Written by Conor Hassett |

 

On the first true day of fall this year, I found myself wrist-locked with the steering wheel of my silver 2009 Chrysler minivan, staring down the cold barrel of an arduous seven-and-a-half-hour-long drive. Marred by cavernous serotonin withdrawal after a weekend getaway to Maine with my closest friends, this return trip to New Jersey was looking bleak. What saved me was the “Motorhythm”  playlist on my iPod. Thirty songs deep, it houses a six-hour sampling of history’s greatest creations from the influential 1960’s and 70’s “Krautrock” genre. Described as “motoric,” and often utilizing steady, drawn-out beats, this type of music echoes the solid churning of an engine; I call this music “digital dharma,” and I listen to it almost every day: to complete tasks, look inside myself, and feel at peace with the world. In short, this is meditation through mp3.

At college, a brief stint as a Religious Studies major turned me towards the primary sources of our world’s religions, and this introduced me to the beauty of the Chandogya Upanishad, one of Hinduism’s oldest texts. It begins with the simple suggestion that one should venerate the syllable, OM: the repeated collection of speech and breath to make sound. Synchronizing speech, breath, and sound fulfills desire: the desire to know, or forget, or be at peace—to answer questions we have about the universe and its mysteries.

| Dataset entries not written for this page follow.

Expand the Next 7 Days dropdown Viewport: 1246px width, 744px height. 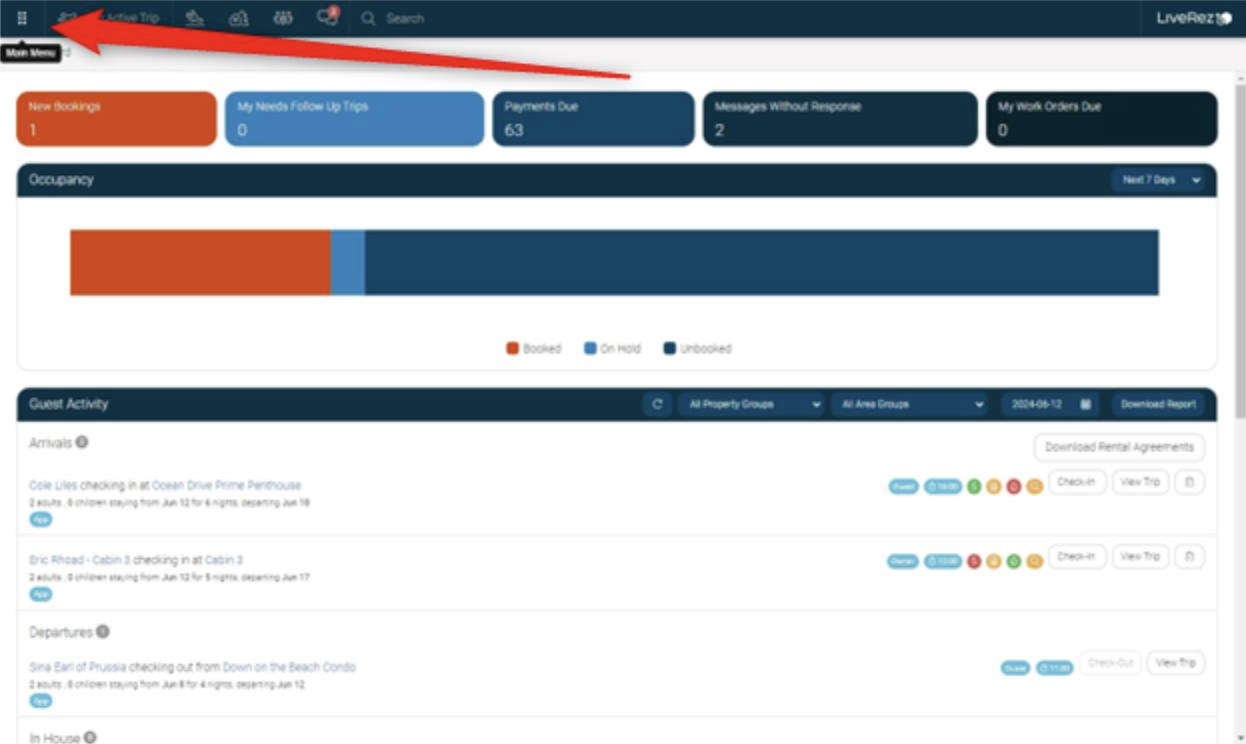pyautogui.click(x=1162, y=180)
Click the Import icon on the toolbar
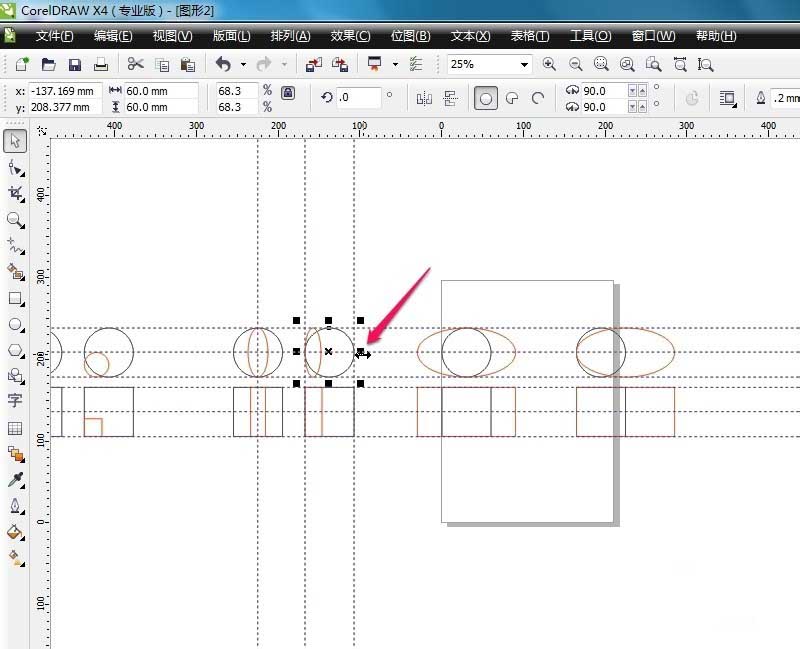The image size is (800, 649). (313, 63)
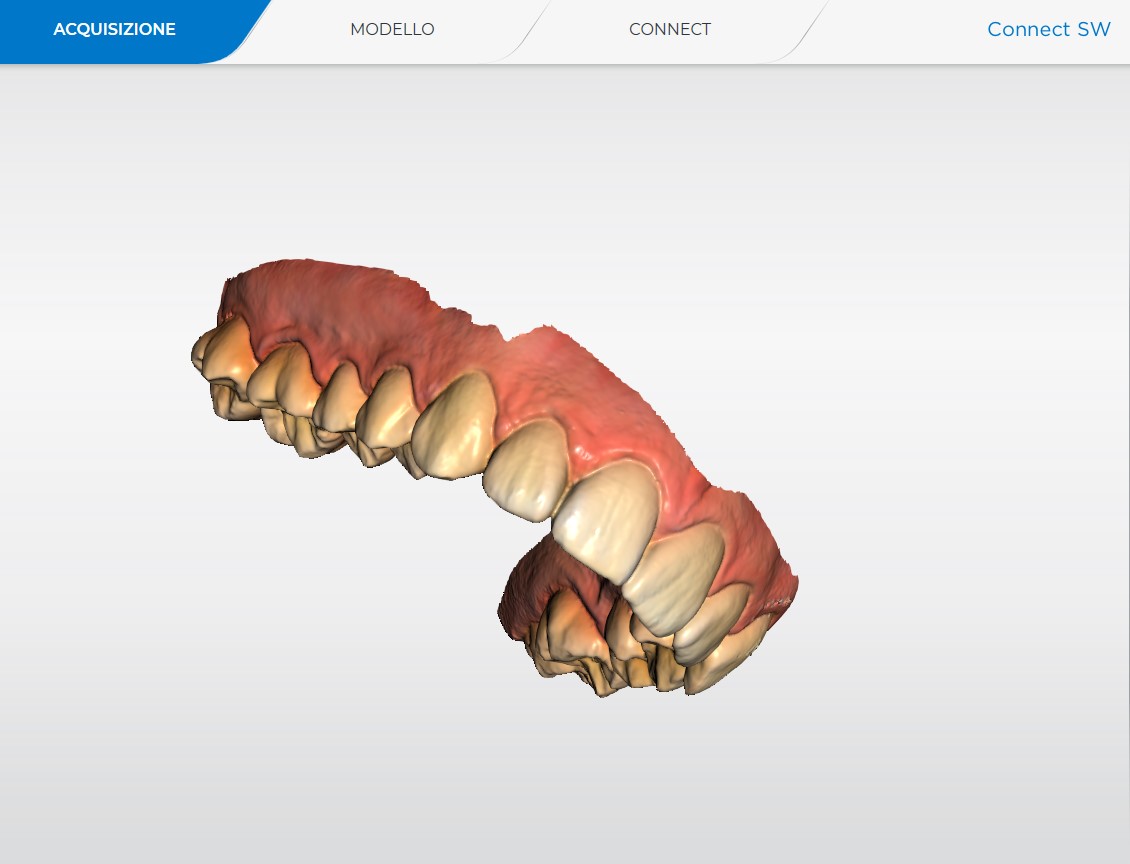Advance the workflow by clicking MODELLO

point(392,29)
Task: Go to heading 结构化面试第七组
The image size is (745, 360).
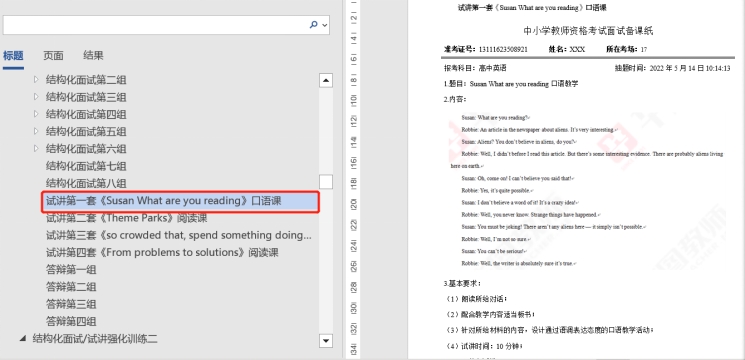Action: [86, 166]
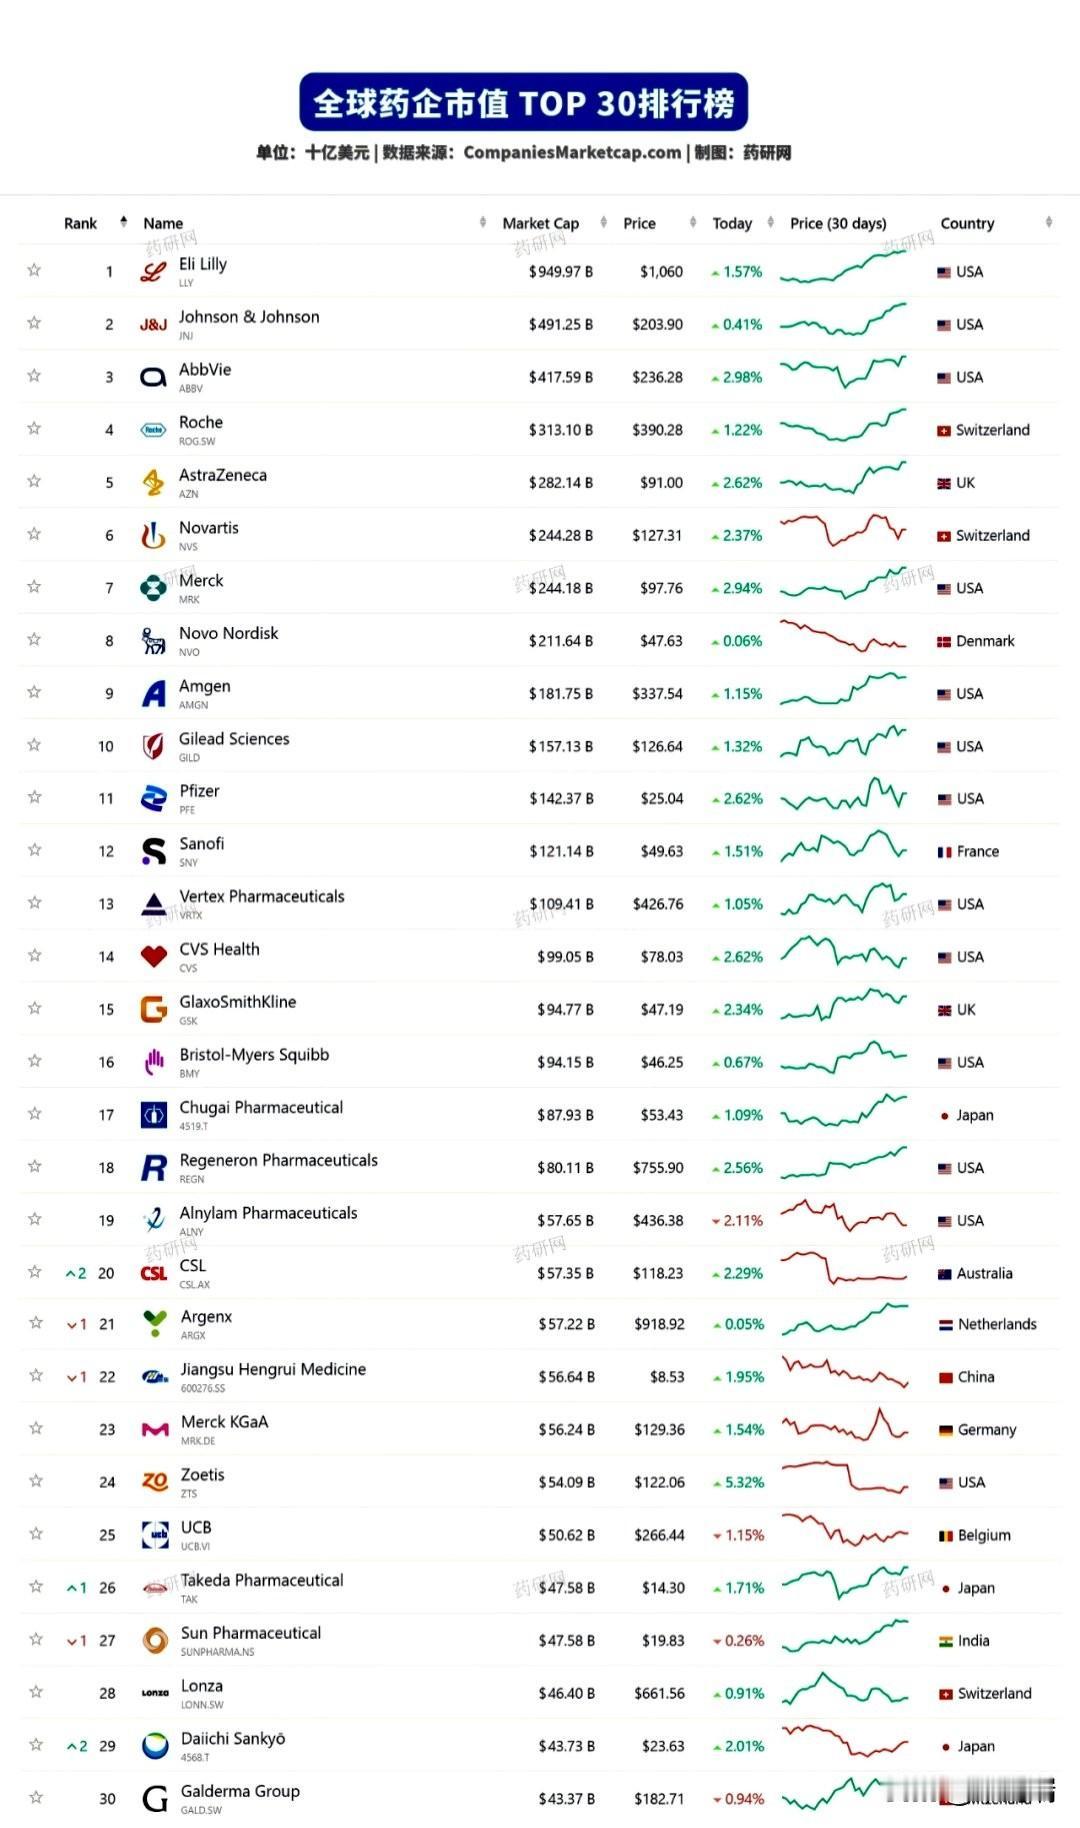The height and width of the screenshot is (1828, 1080).
Task: Sort by Today column header
Action: (x=732, y=223)
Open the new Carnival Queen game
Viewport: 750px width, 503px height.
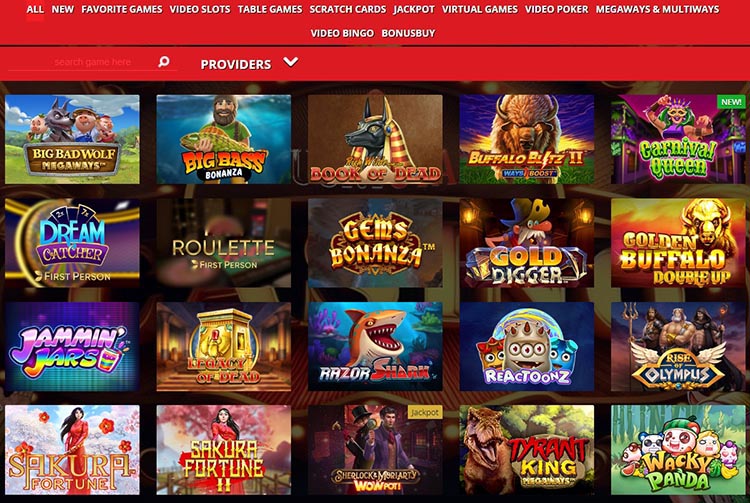click(x=678, y=139)
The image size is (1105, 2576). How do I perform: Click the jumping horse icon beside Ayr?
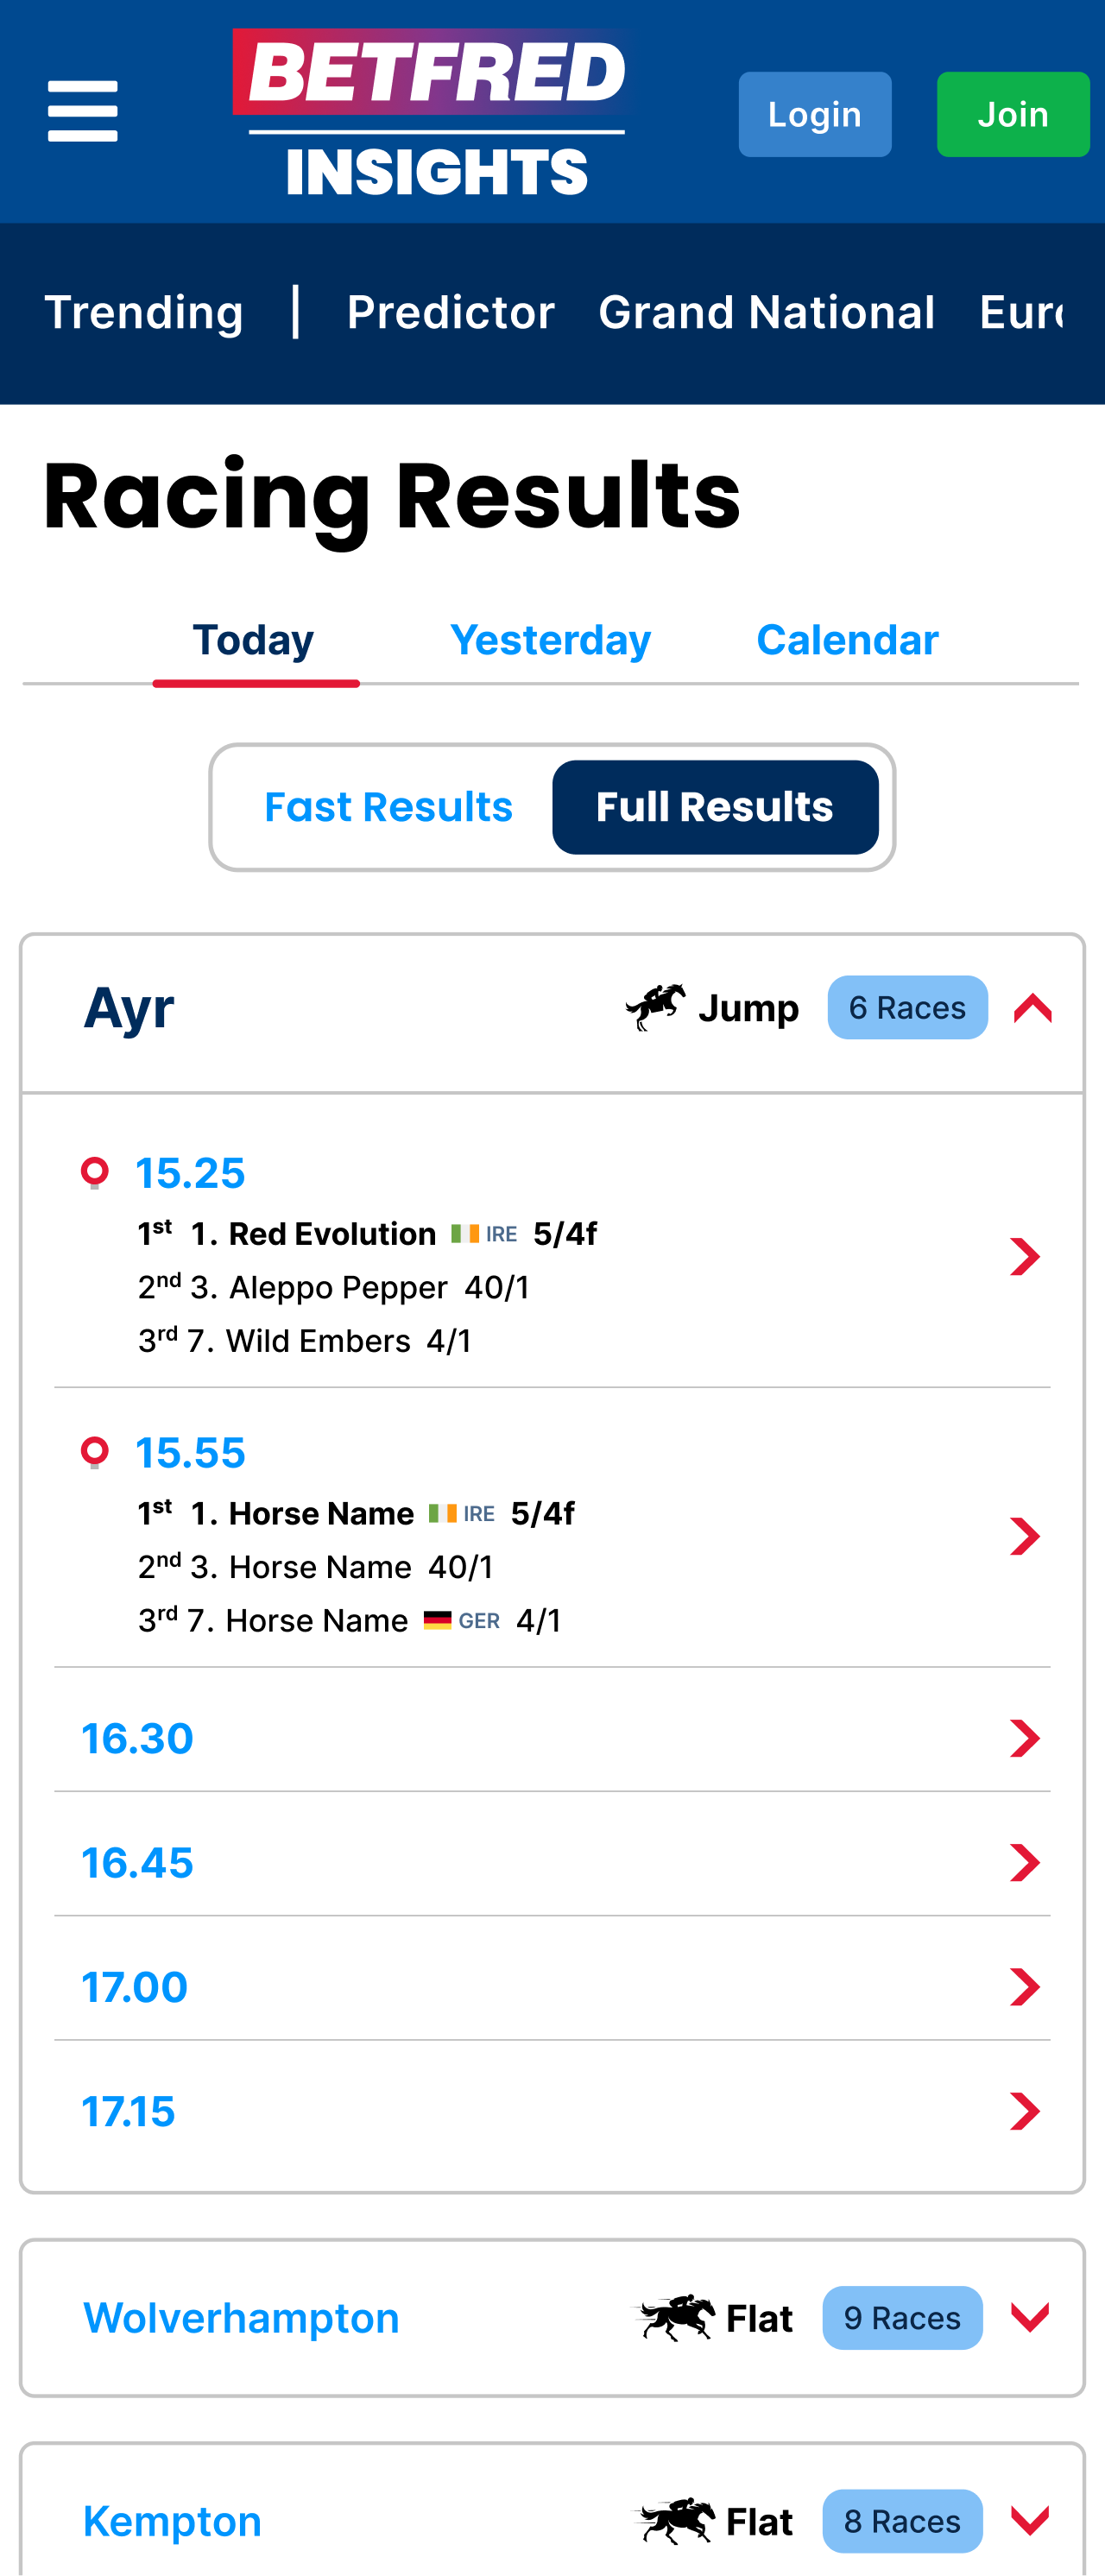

Music helps achieve similar goals. Take writing this blog for example: As I write, I’m listening to that playlist and reviewing my copy of the Upanishads, and through the works of Can, Neu!, and Kraftwerk, easing myself into a state of mind where I feel removed from the distractions of the world around me. All this in order to seek knowledge of these Hindu texts and the syllable they so greatly revere. Played at work, this and all music is perfect for the average “morning routine,” research project, or source-gathering task for the very same reasons. While I’m into German proto-electronic, you probably have your own jams that do the trick. As OM gathers the mind about itself, helping the individual to contemplate experiences or focus through mental clutter, so, too, does our favorite music.

Listening to the motor-like beats of my dearest rock genre churn through that fall road trip, I fell into what can only be described as a meditative state cruising down I-95 to the pace of soundboards and steady cords; at one with the car and the wheel, myself, the pedal, and the road. Venerate this next time you hit “play.”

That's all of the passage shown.